_Assignment_
Reproduce the entries in full and exactly. Pictures stay out.

_Supplied entries_
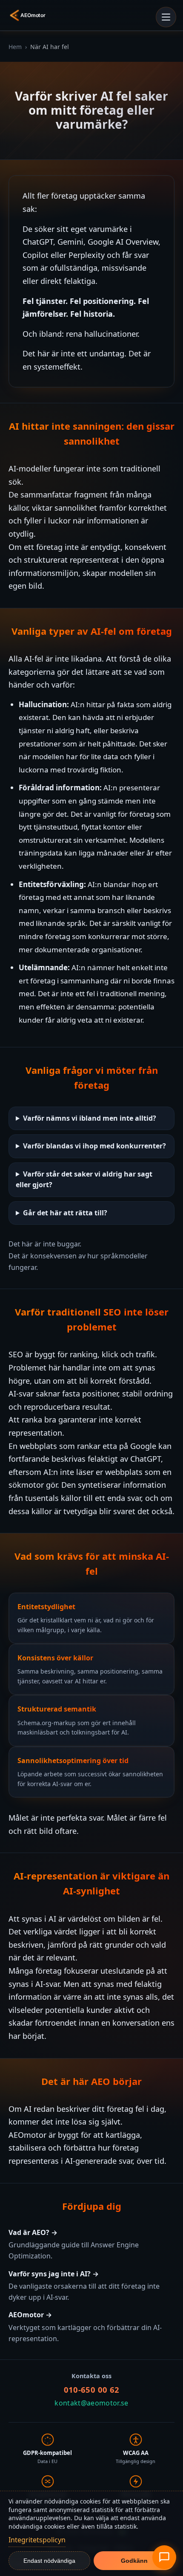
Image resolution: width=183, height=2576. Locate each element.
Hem (15, 47)
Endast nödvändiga (49, 2560)
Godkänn (134, 2560)
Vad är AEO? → (33, 2232)
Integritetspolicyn (37, 2539)
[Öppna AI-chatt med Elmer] (164, 2557)
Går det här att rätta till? (65, 1212)
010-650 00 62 (92, 2389)
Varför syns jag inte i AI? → (54, 2273)
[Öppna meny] (166, 17)
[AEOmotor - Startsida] (28, 15)
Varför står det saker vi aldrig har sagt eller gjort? (84, 1179)
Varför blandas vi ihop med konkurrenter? (94, 1146)
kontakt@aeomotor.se (91, 2403)
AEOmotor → (30, 2314)
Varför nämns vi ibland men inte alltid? (89, 1118)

_Problem solution_
Image resolution: width=183, height=2576. Locate each element.
Hem (15, 47)
Endast nödvändiga (49, 2560)
Godkänn (134, 2560)
Vad är AEO? → (33, 2232)
Integritetspolicyn (37, 2539)
[Öppna AI-chatt med Elmer] (164, 2557)
Går det här att rätta till? (65, 1212)
010-650 00 62 (92, 2389)
Varför syns jag inte i AI? → (54, 2273)
[Öppna meny] (166, 17)
[AEOmotor - Startsida] (28, 15)
Varför står det saker vi aldrig har sagt eller gjort? (84, 1179)
Varför blandas vi ihop med konkurrenter? (94, 1146)
kontakt@aeomotor.se (91, 2403)
AEOmotor → (30, 2314)
Varför nämns vi ibland men inte alltid? (89, 1118)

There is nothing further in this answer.